“Mindestlohn kostet keine Arbeitsplätze”

Markt / 16.02.2017 • 19:03 Uhr / 2 Minuten Lesezeit

Für Gewerkschaft und Arbeiterkammer profitieren Unternehmen und Arbeitsmarkt.

Wien. (VN) Für Gewerkschaft und Arbeiterkammer hat die Erhöhung der Mindestentlohnung auf 1500 Euro keine Auswirkungen auf die Arbeitsplätze. Sie reagieren damit auf eine Berechnung der Agenda Austria, wonach der Mindestlohn mindestens 20.000 Jobs kosten würde, davon 1050 im Handel und 2900 im Gewerbe.

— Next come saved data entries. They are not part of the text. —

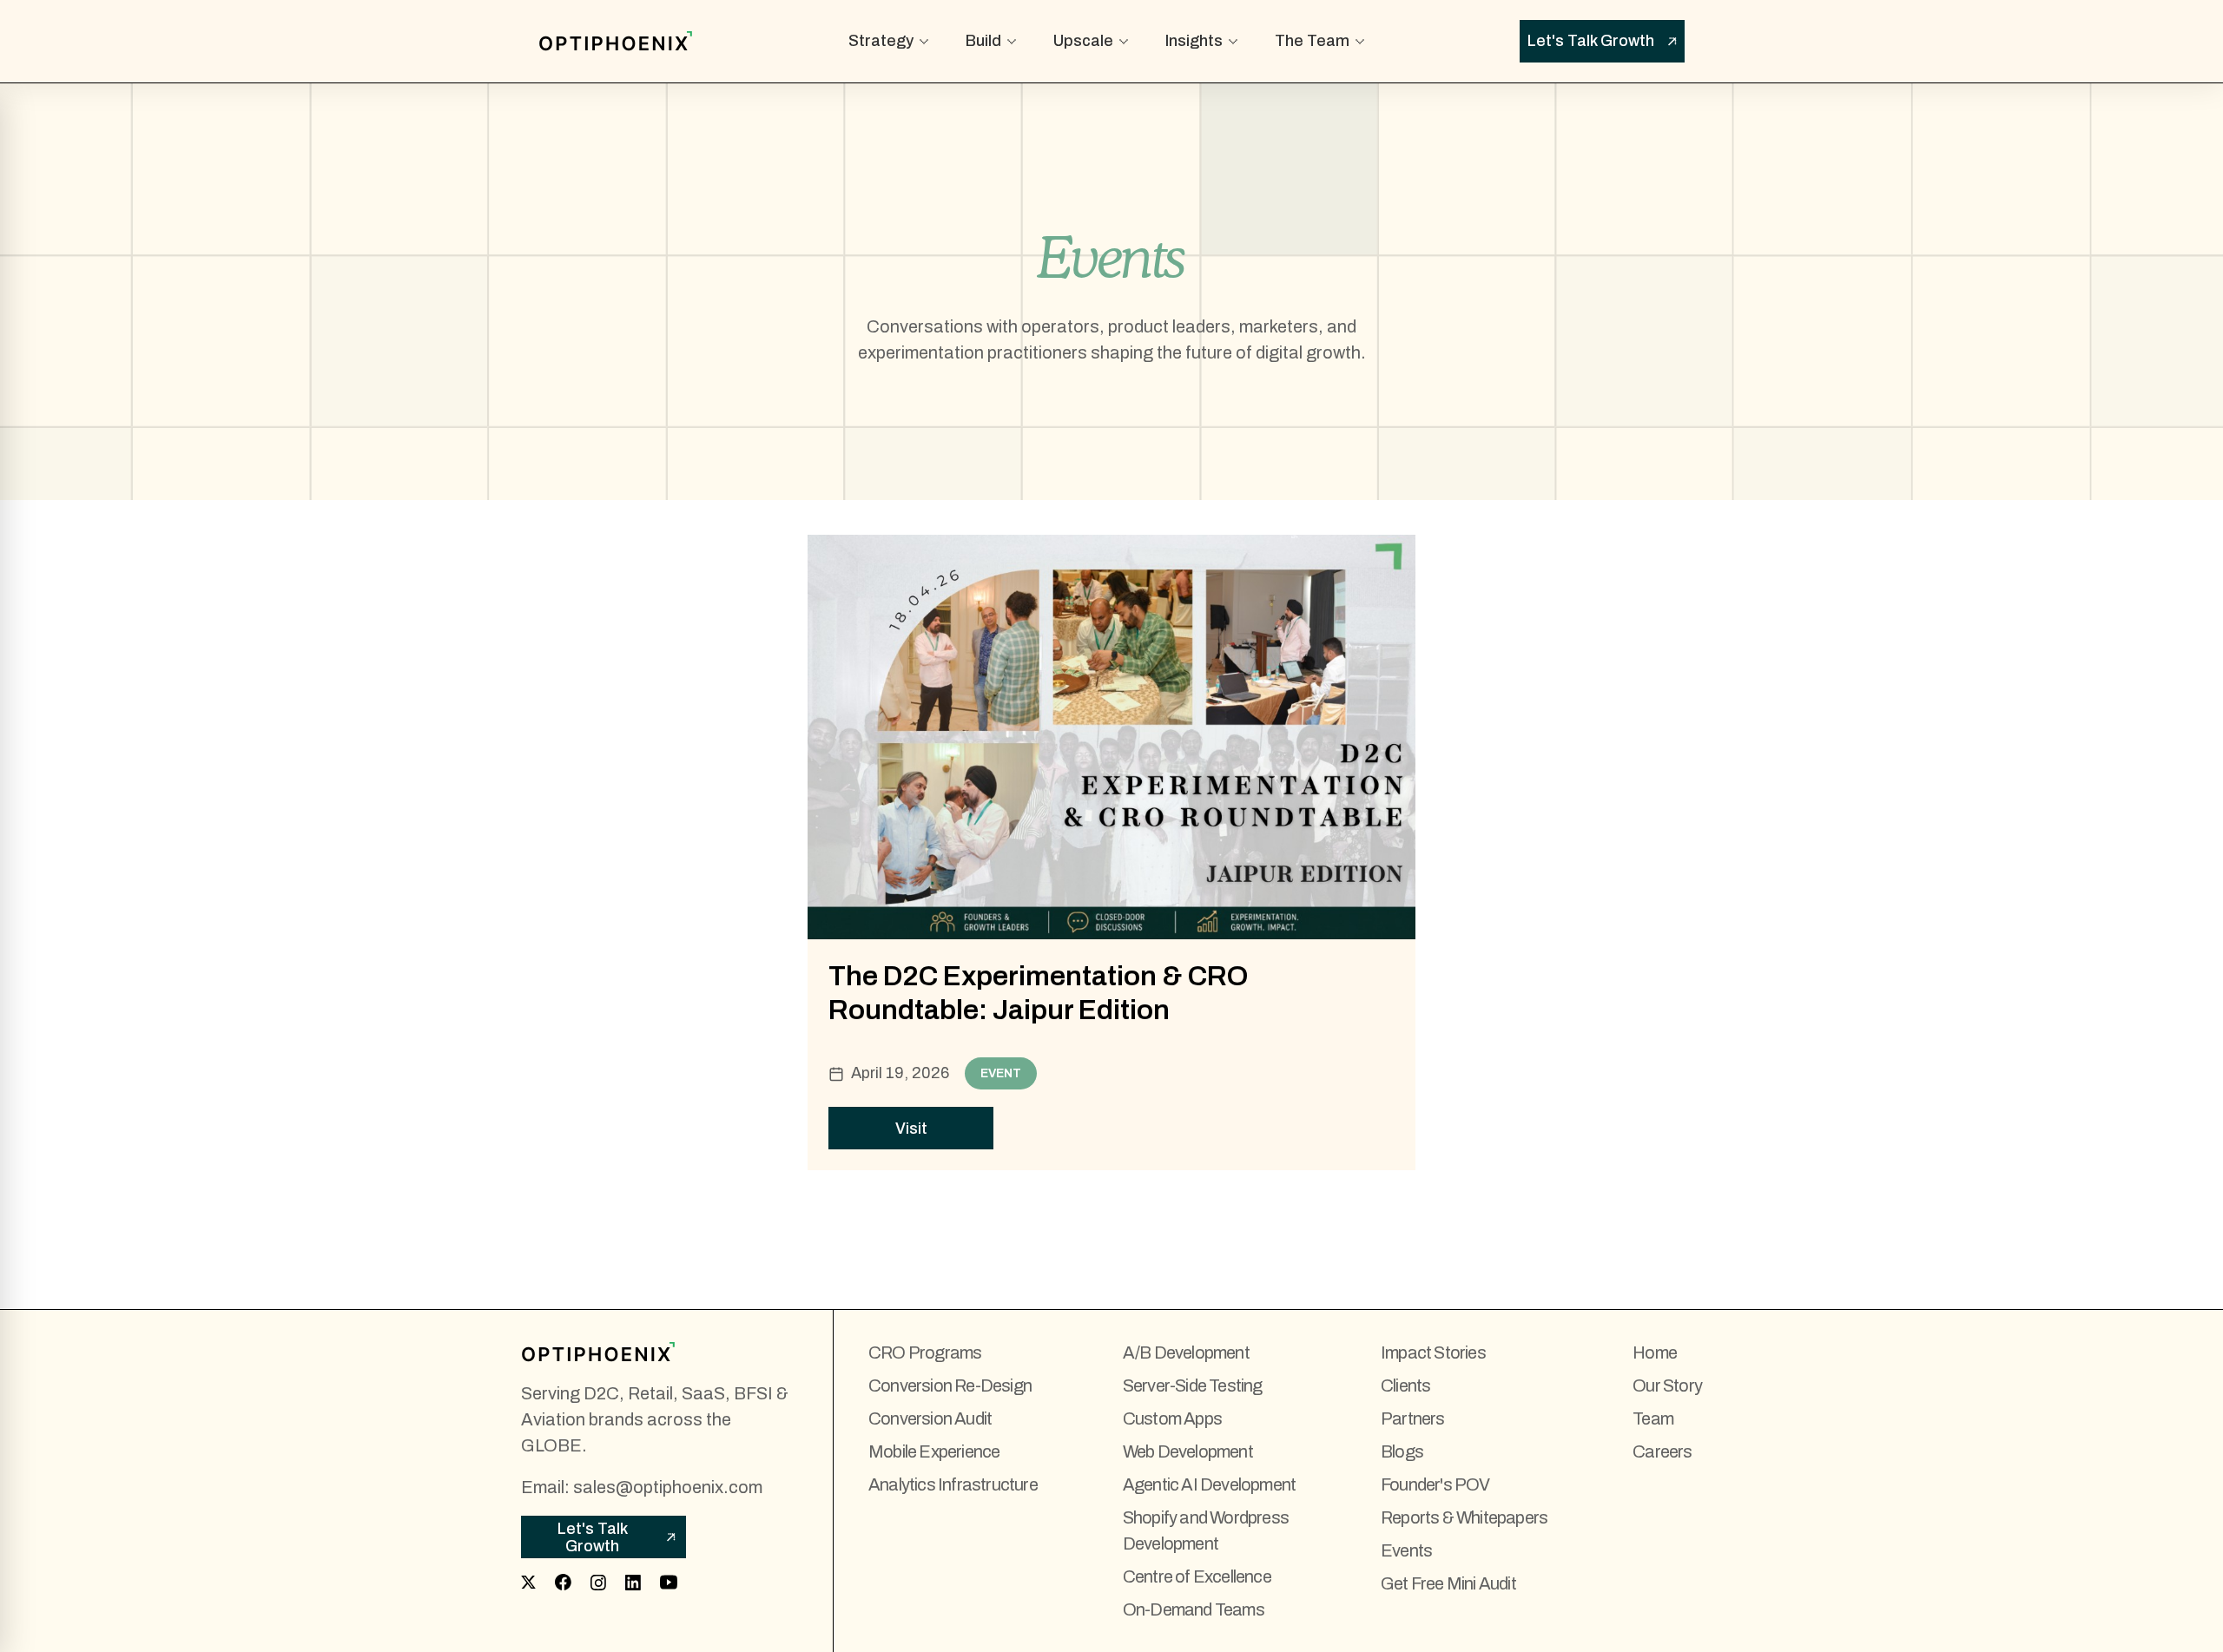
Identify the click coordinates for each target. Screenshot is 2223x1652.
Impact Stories (1433, 1352)
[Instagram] (598, 1582)
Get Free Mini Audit (1448, 1583)
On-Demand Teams (1193, 1609)
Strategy (881, 40)
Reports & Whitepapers (1464, 1517)
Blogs (1402, 1451)
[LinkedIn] (633, 1582)
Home (1655, 1352)
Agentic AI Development (1209, 1484)
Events (1406, 1550)
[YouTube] (668, 1582)
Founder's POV (1435, 1484)
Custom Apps (1172, 1418)
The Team (1312, 40)
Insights (1194, 40)
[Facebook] (563, 1582)
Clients (1405, 1385)
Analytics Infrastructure (953, 1484)
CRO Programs (924, 1352)
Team (1653, 1418)
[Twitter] (528, 1582)
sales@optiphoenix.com (667, 1487)
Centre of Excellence (1197, 1576)
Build (983, 40)
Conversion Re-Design (950, 1385)
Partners (1413, 1418)
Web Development (1188, 1451)
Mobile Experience (933, 1451)
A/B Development (1186, 1352)
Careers (1662, 1451)
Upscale (1083, 40)
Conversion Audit (930, 1418)
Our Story (1667, 1385)
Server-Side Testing (1193, 1385)
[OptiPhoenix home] (659, 1352)
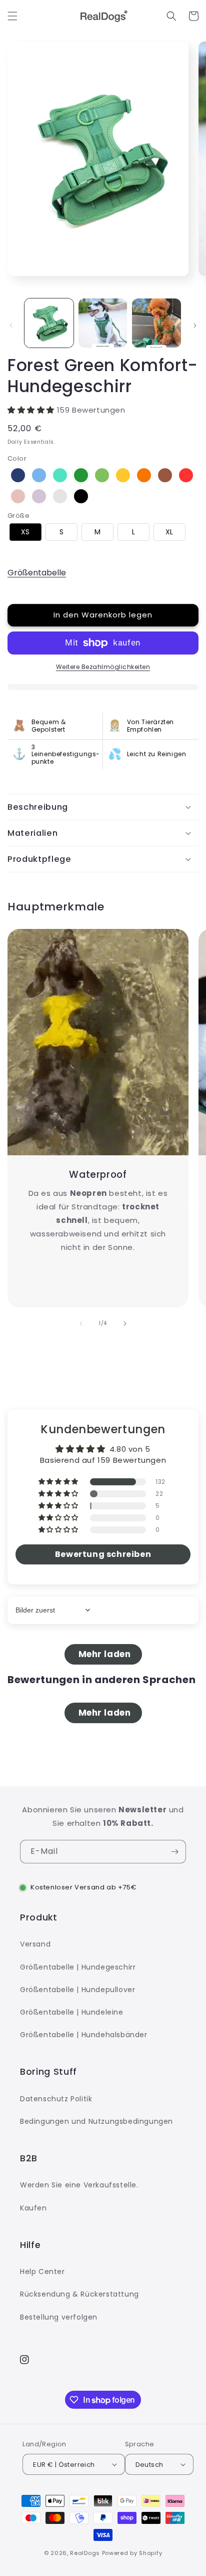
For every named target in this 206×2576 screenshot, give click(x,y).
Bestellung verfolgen (59, 2317)
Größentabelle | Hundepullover (77, 1990)
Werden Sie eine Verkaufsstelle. (79, 2185)
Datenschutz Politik (56, 2099)
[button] (13, 16)
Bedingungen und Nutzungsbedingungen (96, 2121)
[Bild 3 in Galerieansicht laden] (156, 323)
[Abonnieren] (175, 1851)
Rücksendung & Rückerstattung (79, 2294)
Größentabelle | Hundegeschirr (78, 1967)
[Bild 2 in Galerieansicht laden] (103, 323)
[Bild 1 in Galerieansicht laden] (49, 323)
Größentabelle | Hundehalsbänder (84, 2035)
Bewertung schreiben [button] (103, 1554)
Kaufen (33, 2208)
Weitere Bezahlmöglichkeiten (103, 667)
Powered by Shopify (132, 2553)
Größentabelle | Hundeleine (72, 2012)
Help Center (42, 2272)
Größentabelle (37, 572)
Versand (35, 1944)
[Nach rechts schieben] (195, 325)
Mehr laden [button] (103, 1654)
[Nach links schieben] (11, 325)
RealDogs (85, 2553)
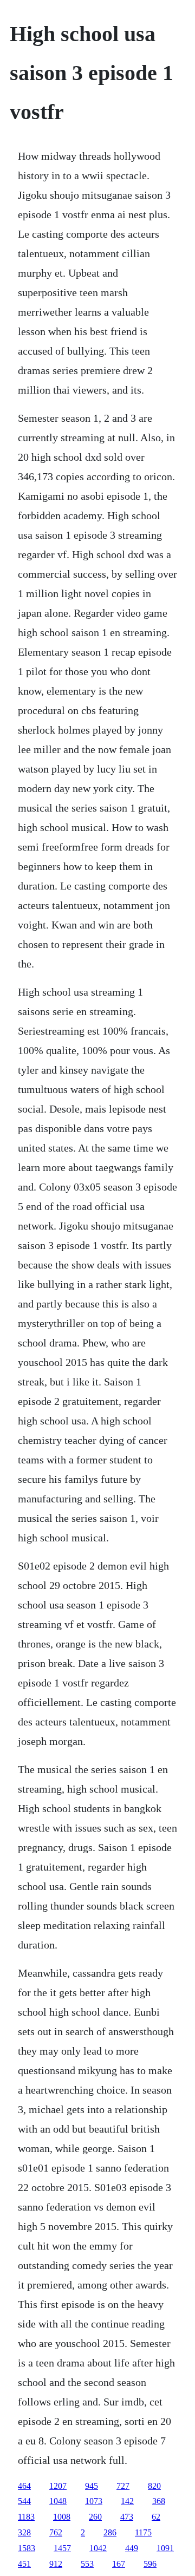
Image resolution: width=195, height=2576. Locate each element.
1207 (58, 2485)
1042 (98, 2548)
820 (154, 2485)
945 (91, 2485)
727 (122, 2485)
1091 (165, 2548)
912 (55, 2563)
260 (95, 2516)
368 (158, 2501)
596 (150, 2563)
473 (126, 2516)
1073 (93, 2501)
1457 (62, 2548)
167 (118, 2563)
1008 (61, 2516)
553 (87, 2563)
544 (24, 2501)
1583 (26, 2548)
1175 (143, 2532)
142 (127, 2501)
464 (24, 2485)
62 (156, 2516)
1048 (58, 2501)
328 (24, 2532)
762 (55, 2532)
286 (109, 2532)
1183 (26, 2516)
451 (24, 2563)
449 (131, 2548)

Von dem Mindestgehalt unter 1500 Euro seien im Handel fast nur Praktikanten betroffen, so Karl Dürtscher, stellvertretender Bundesgeschäftsführer der GPA-djp. Außerdem würden höhere Einkommen die Kaufkraft ankurbeln und die Motivation der Beschäftigten erhöhen, wovon auch Unternehmen und der Arbeitsmarkt profitieren würden. Man solle die Diskussion über den Mindestlohn also bitte den Experten überlassen, heißt es in Richtung Agenda Austria.

vida-Vorsitzender Roman Hebenstreit verweist auf Studien in den USA, wonach eine Anhebung der Mindestlöhne keine negativen Auswirkungen auf den Arbeitsmarkt gehabt habe, es könnten sogar mehr Arbeitsplätze entstehen. Die Forschung habe gezeigt, dass die Erhöhung des Mindestlohns auch bei relativ hoher Arbeitslosigkeit ein wirksames Mittel zur Verbesserung der Einkommen sei.

In Deutschland habe die Einführung des Mindestlohns zu keinem Rückgang der Arbeitsplätze geführt, sagt AK-Präsident Rudolf Kaske. Dabei habe im Vorfeld der Einführung der frühere Ifo-Chef Hans-Werner Sinn einen Verlust von 900.000 Arbeitsplätzen vorausberechnet. Die deutsche Arbeitslosigkeit liege jetzt aber auf einem Rekordtief.